All he wanted was to be around show people and remain a part of their world.

The early years as a sideman with Walter Page’s Blue Devils and with the Bennie Moten Orchestra, in which he and Moten played piano, make an absorbing documentation of black urban life. The further the story moves along, however, the more we are inundated with irrelevant details (“The movie that week was Ricardo Cortez in ‘City Girl’ ”) and dubious facts.

Having known Basie almost as long as his discoverer, John Hammond (I met him during his $21-a-week Reno Club days in Kansas City, saw him frequently until his death in 1984, and even wrote a couple of arrangements for the band), I found it particularly easy to spot the gaps in Basie’s recall.

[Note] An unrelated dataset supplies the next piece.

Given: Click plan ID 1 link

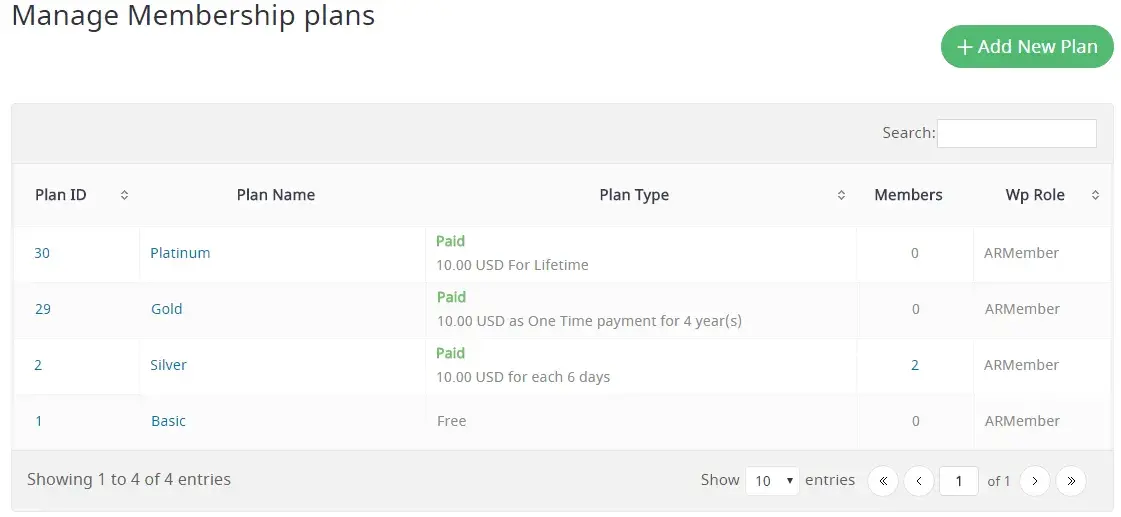Looking at the screenshot, I should tap(39, 421).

The introduction states that he will avoid gossip but will not “leave out anything just because it is personal.” Yet a glaring personal omission is the great trauma in the lives of Katy and Bill Basie: Their only child, Diane, was severly handicapped and still requires constant care.

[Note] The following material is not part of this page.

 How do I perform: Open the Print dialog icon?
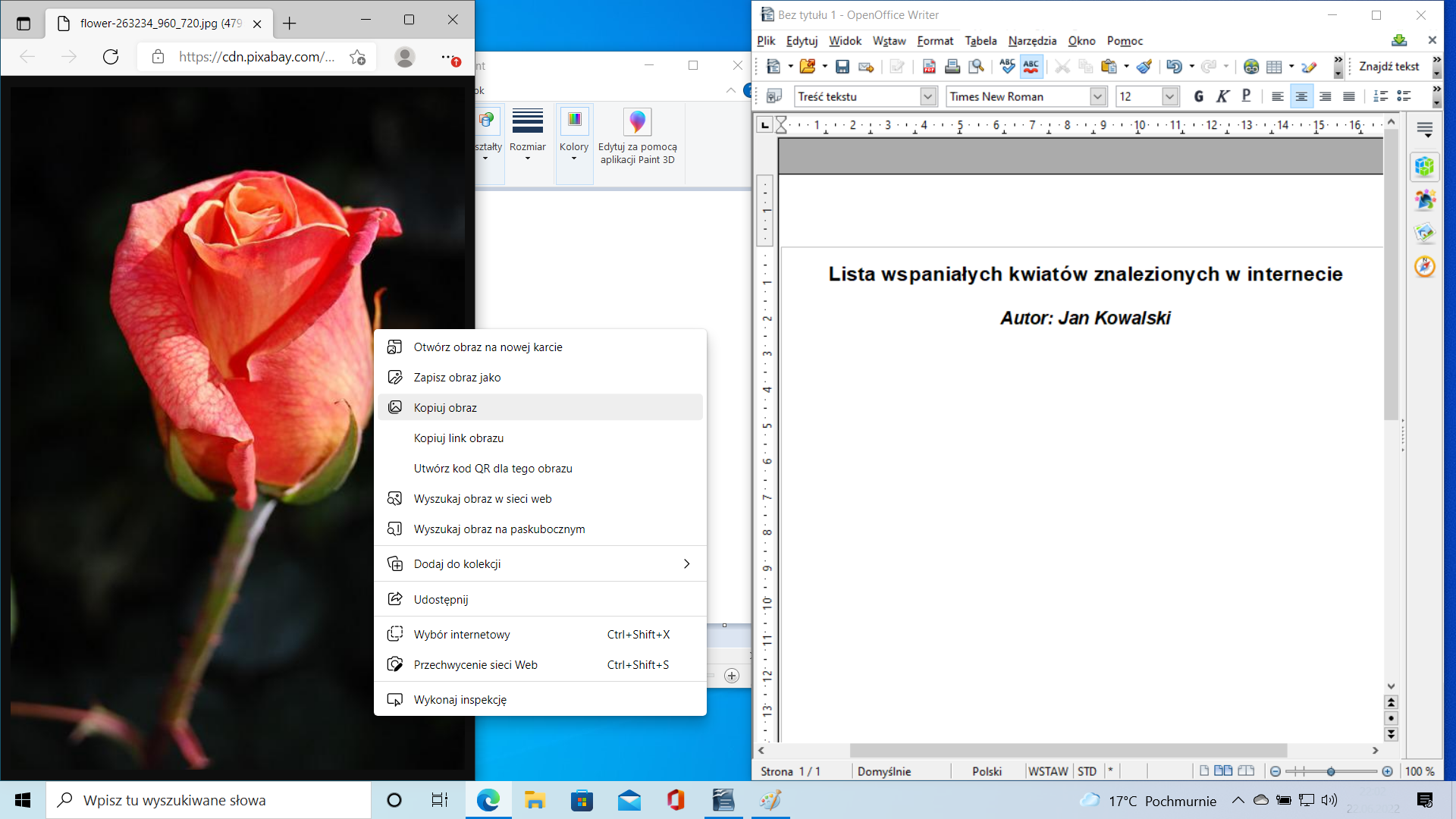pyautogui.click(x=952, y=67)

The errors of commission, though minor at times, could have been checked. Jeanne Taylor is described as “our new girl singer” in 1947 (an amazing coup if true, since Taylor is a very blond white woman; she was with Basie only on a record date). Hot Lips Page, the trumpeter, is described as “the emcee” of a 20th anniversary party for the band, which I attended; Page that night was dying in a New York hospital.

Marshall Royal, Basie’s lead saxophonist for 20 years, “became ill” and quit the band, though, in fact, he was inexplicably fired and was quite bitter about it. This misstatement typifies the book’s faults; it tells what Basie would like us to believe.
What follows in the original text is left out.